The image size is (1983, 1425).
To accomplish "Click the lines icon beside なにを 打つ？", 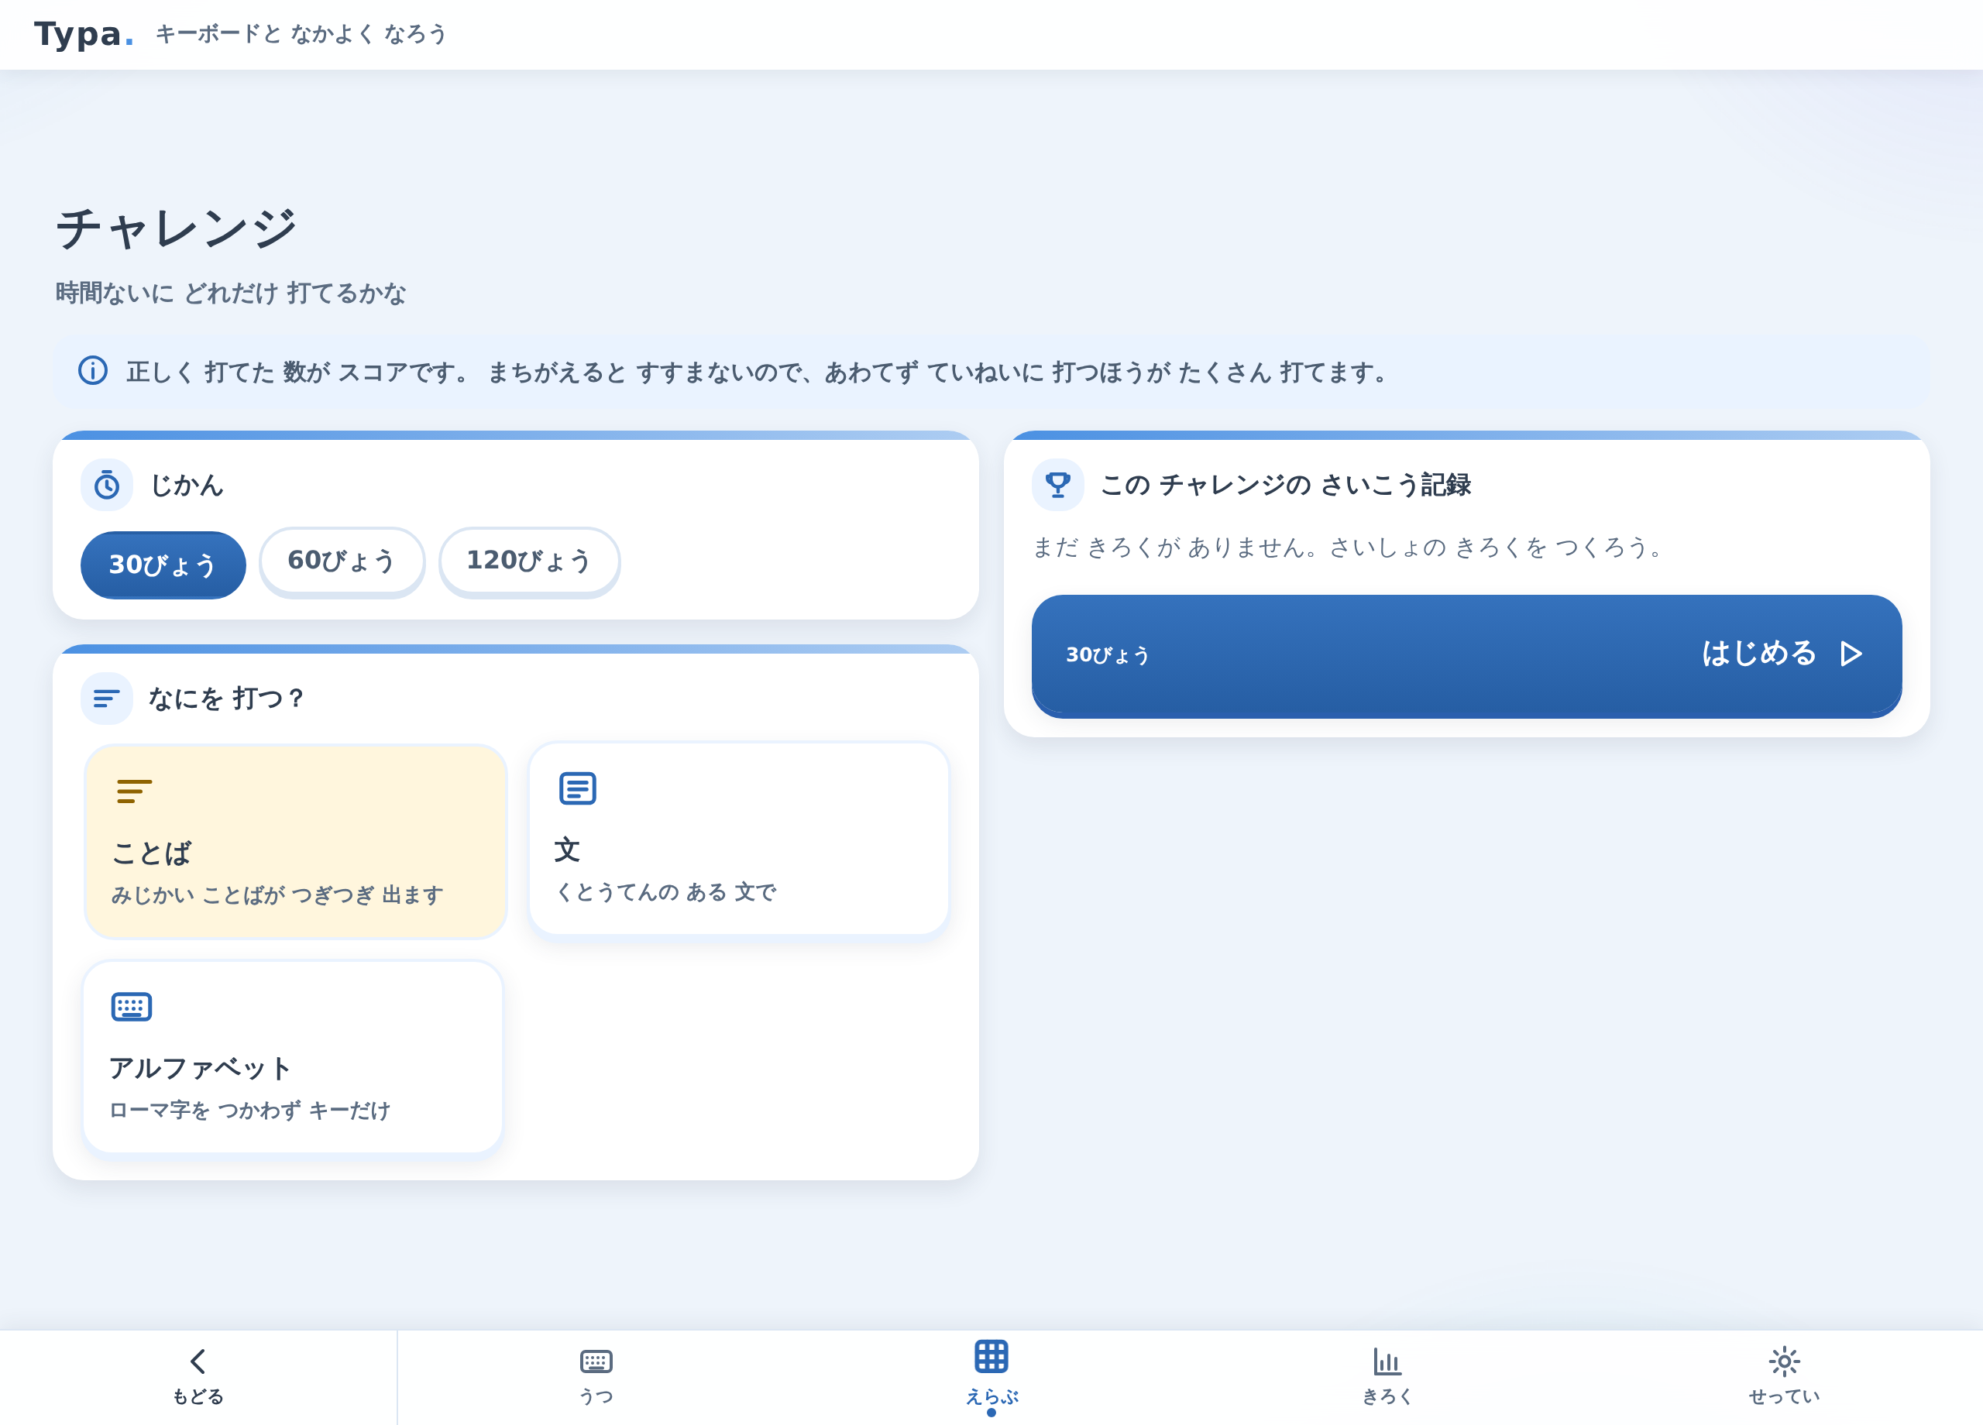I will click(107, 699).
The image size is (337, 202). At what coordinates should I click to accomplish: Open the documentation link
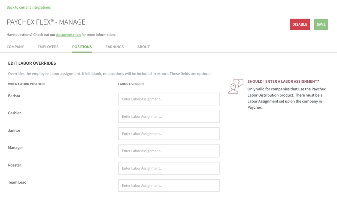click(x=68, y=34)
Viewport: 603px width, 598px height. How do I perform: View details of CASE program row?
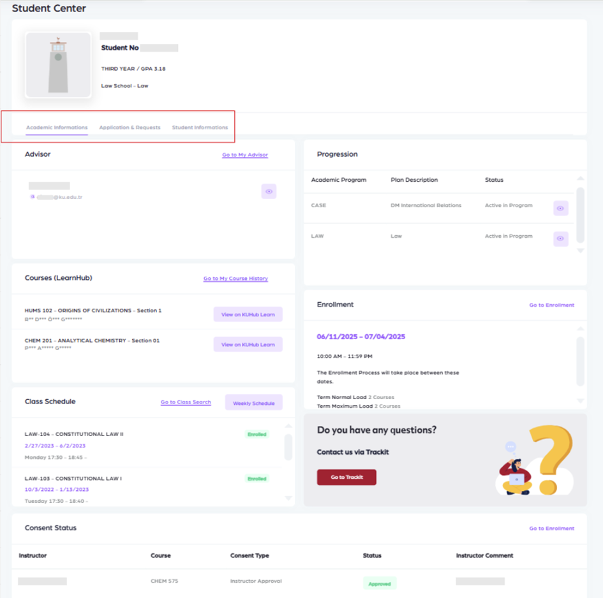coord(560,208)
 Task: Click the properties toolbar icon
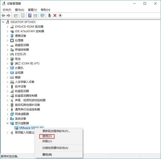click(x=23, y=15)
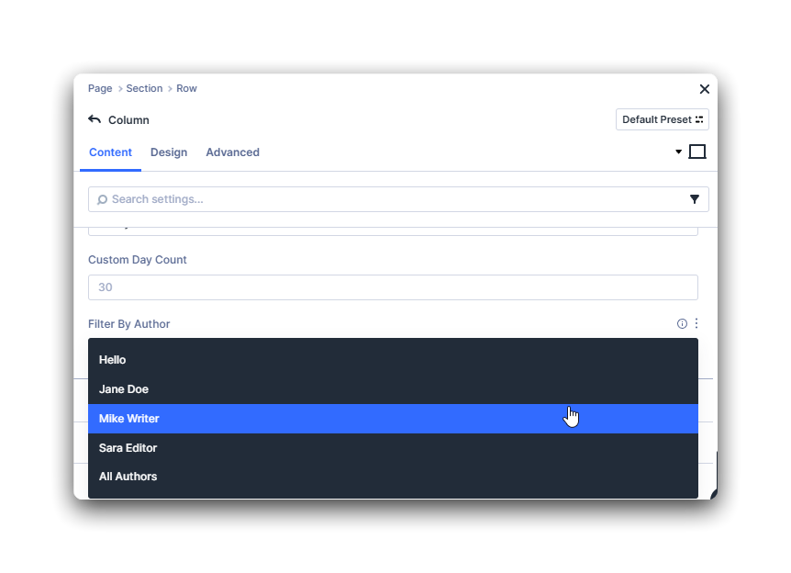
Task: Switch to the Design tab
Action: pyautogui.click(x=169, y=152)
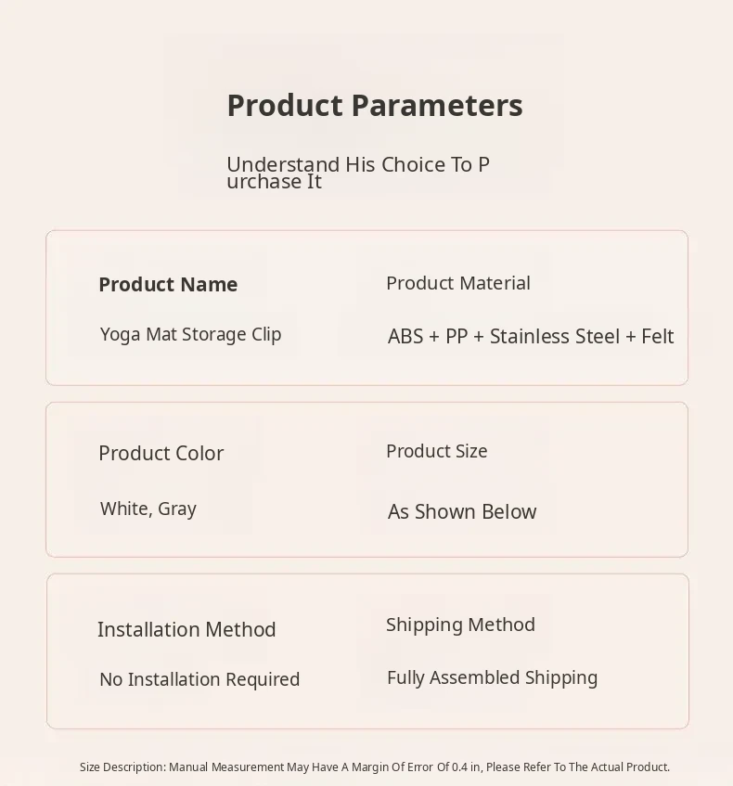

# # # # #

**PROBLEM DESCRIPTION:**
Everything from the line that contains "Viewport: 603px width, 598px" through the final line of the material should be returned exactly, except the pictures.

**ANSWER FOR THIS EXERCISE:**
Viewport: 603px width, 598px height. How do I perform: View details of CASE program row?
coord(560,208)
 Task: Click the properties toolbar icon
click(x=23, y=15)
Task: Switch to the Design tab
Action: pyautogui.click(x=169, y=152)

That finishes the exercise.